Environmental sustainability is no longer just a corporate social responsibility but a business imperative. That was evident at the recent Open Compute Project (OCP) Global Summit, where sustainability was the theme in almost every booth.
We are all aware of the rising energy consumption of hyperscale data centers the comparisons to towns and even small countries. Of course, the solution is straightforward - more compute with less power. This opportunity has created a new wave of innovative startup chipset companies. I recently wrote an article about Groq, which focuses on discrete chips for specialized workloads such as artificial intelligence (AI).
Ampere is another rising star with the same goal but a different strategy. Ampere is designing purpose-built, multi-core processors optimized for multi-tenant cloud workloads.
Ampere
Time for a new type of CPU
I am an avid chip guy who has been in the industry for many years. This story reminded me of the transition from mainframes to a client-server model a couple of decades ago. First, the usage model changed, followed by the adaptation of the software to become higher performance more and more efficient, and then finally, the hardware changed. We are going through a similar transition right now. Cloud-native has happened from an architectural perspective and also from a software perspective. It is time for a cloud-native processor to drive higher performance and improved sustainability.
Enterprise-class processors the wrong tool for the cloud
CSPs must have profitable cloud infrastructure while delivering the performance customers expect. Enterprise-class processors are not the right tool for cloud-native workloads and can negatively impact customer SLAs and add unpredictability.

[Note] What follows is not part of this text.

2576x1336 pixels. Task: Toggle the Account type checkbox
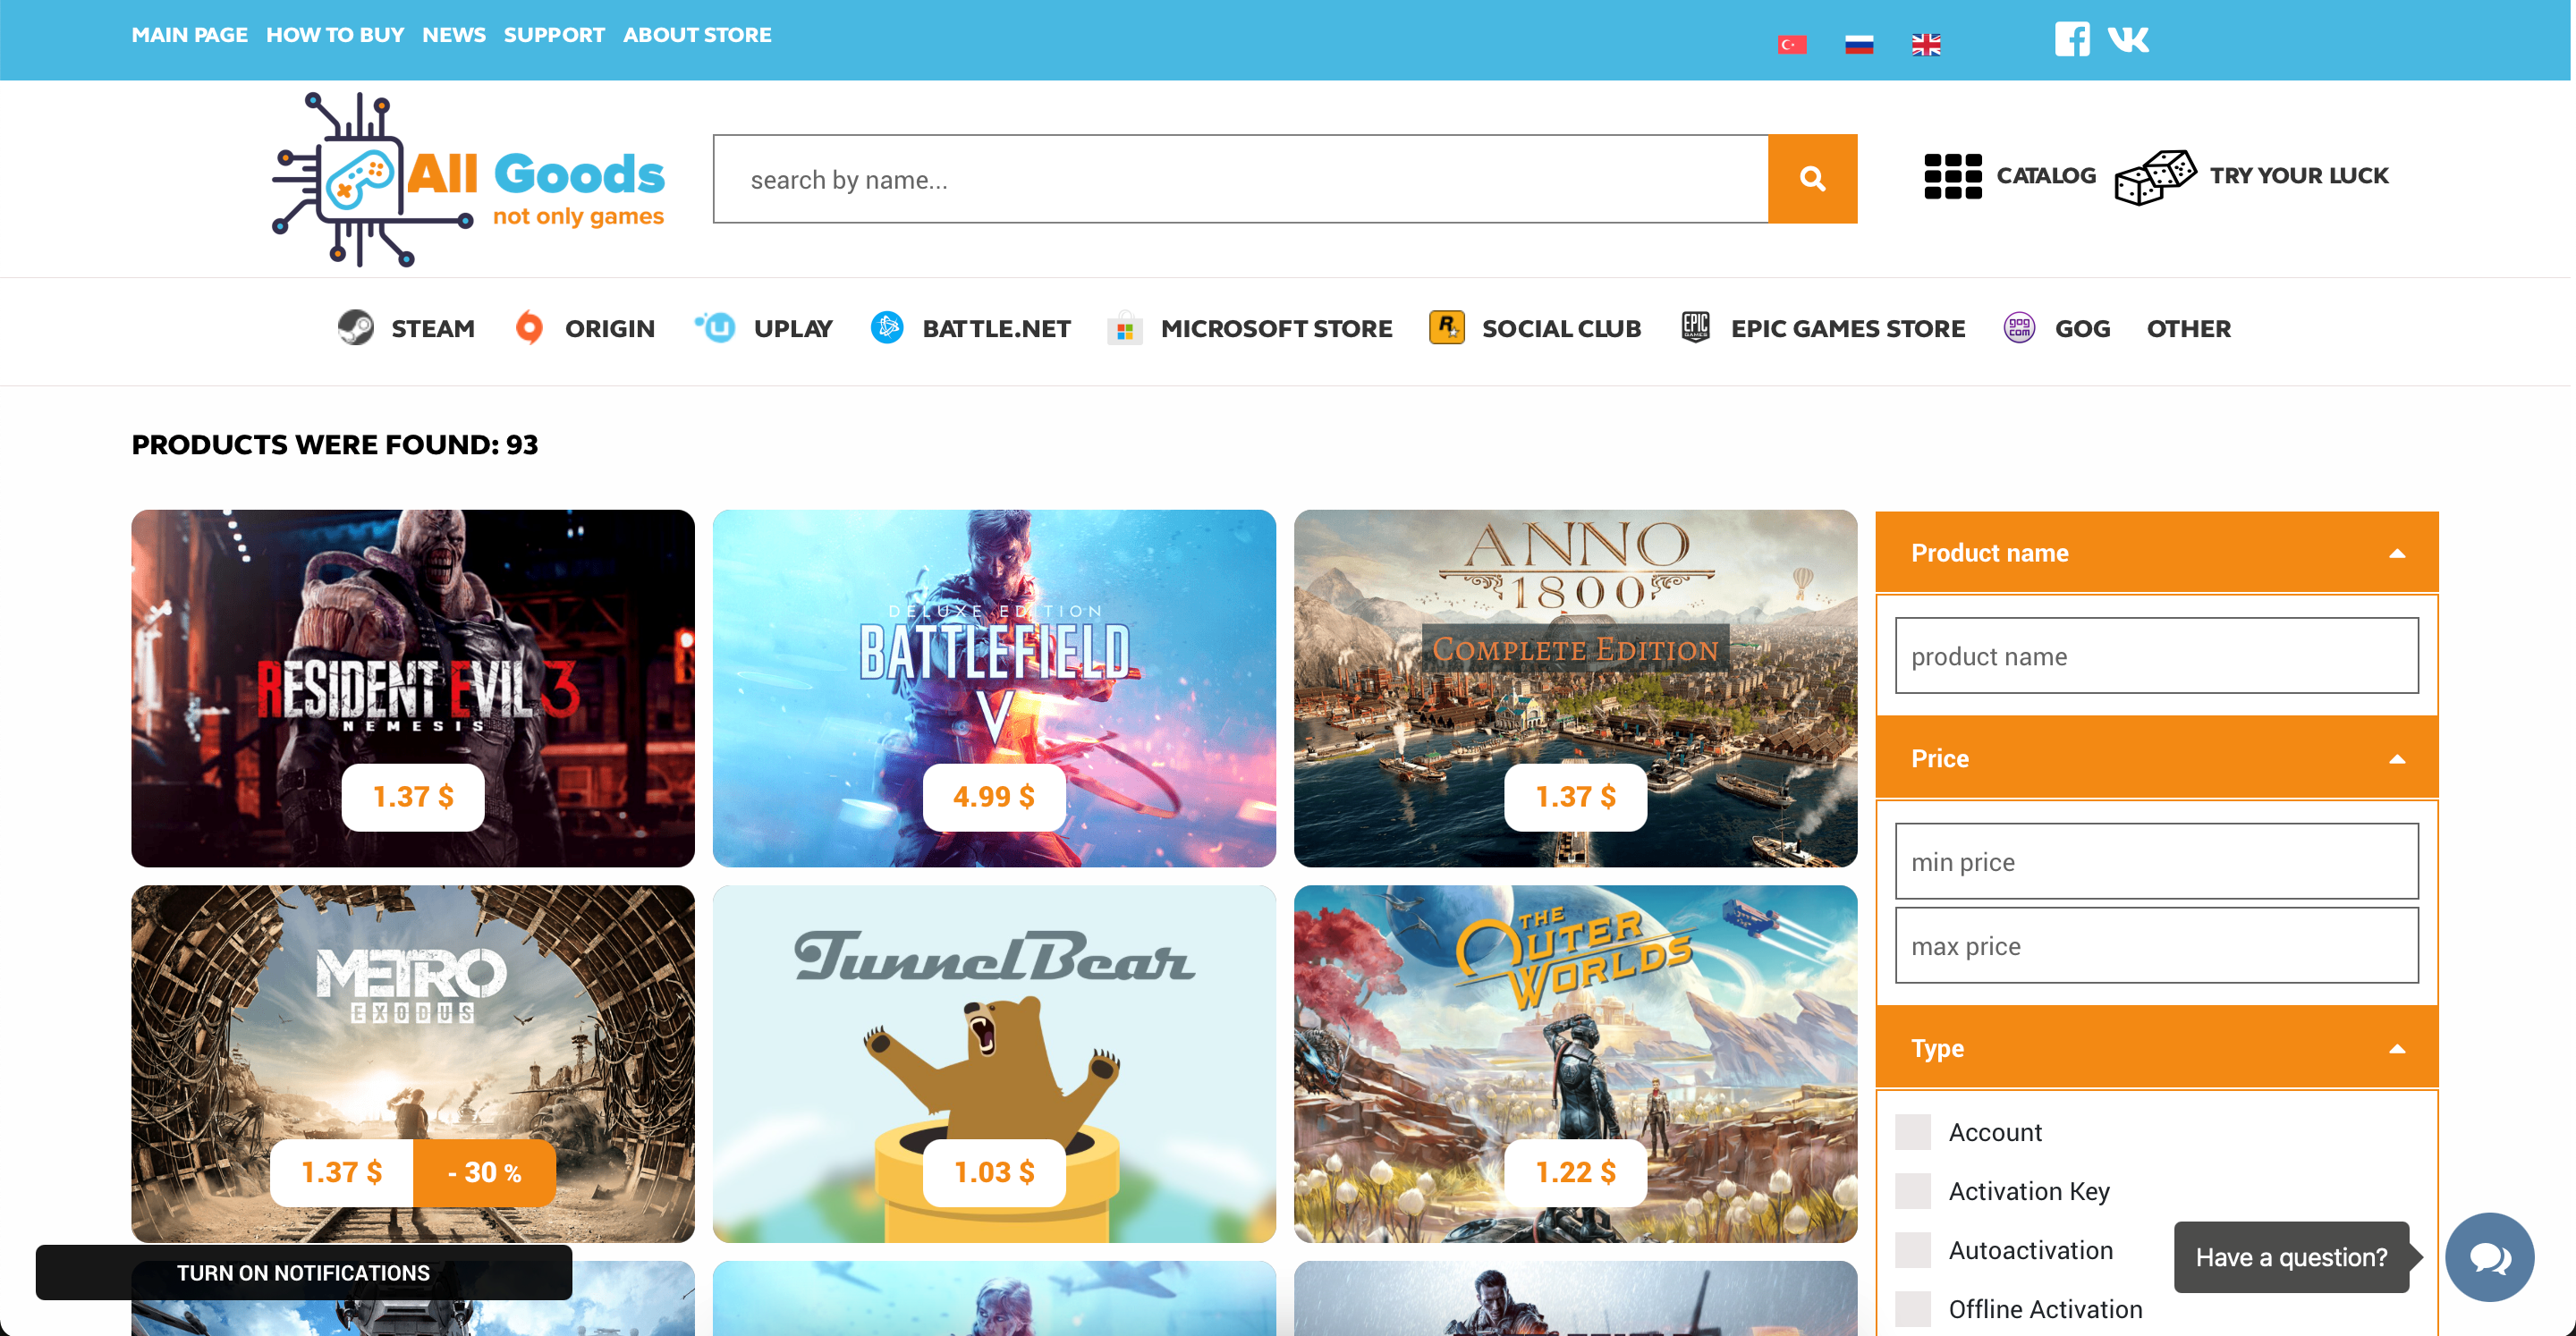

Enterprise-class processors support applications written as monolithic blocks of code executed in a dedicated environment. Enterprise-class processors have evolved with increasing power and large amounts of memory with innovations such as high-capacity cores, higher CPU frequencies, and larger caches.
Simultaneous multithreading (SMT) and Turbo Boost are enhancements that can be effective for the correct use case but not for latency-sensitive, scalable cloud-native workloads.
SMT enables each physical core to split into two logical threads simultaneously executing separate instruction sequences. Turbo Boost automatically runs cores faster than the rated operating frequencies.
SMT can cause problems in a multi-tenant cloud environment. Multiple applications must share execution resources when a CPU core has two SMT threads. A resource-intensive workload, known as a noisy neighbor, will cause workloads on the other SMT thread will slow from lack of execution resources. Similarly, Turbo Boost can cause unpredictable performance depending on the type of workload.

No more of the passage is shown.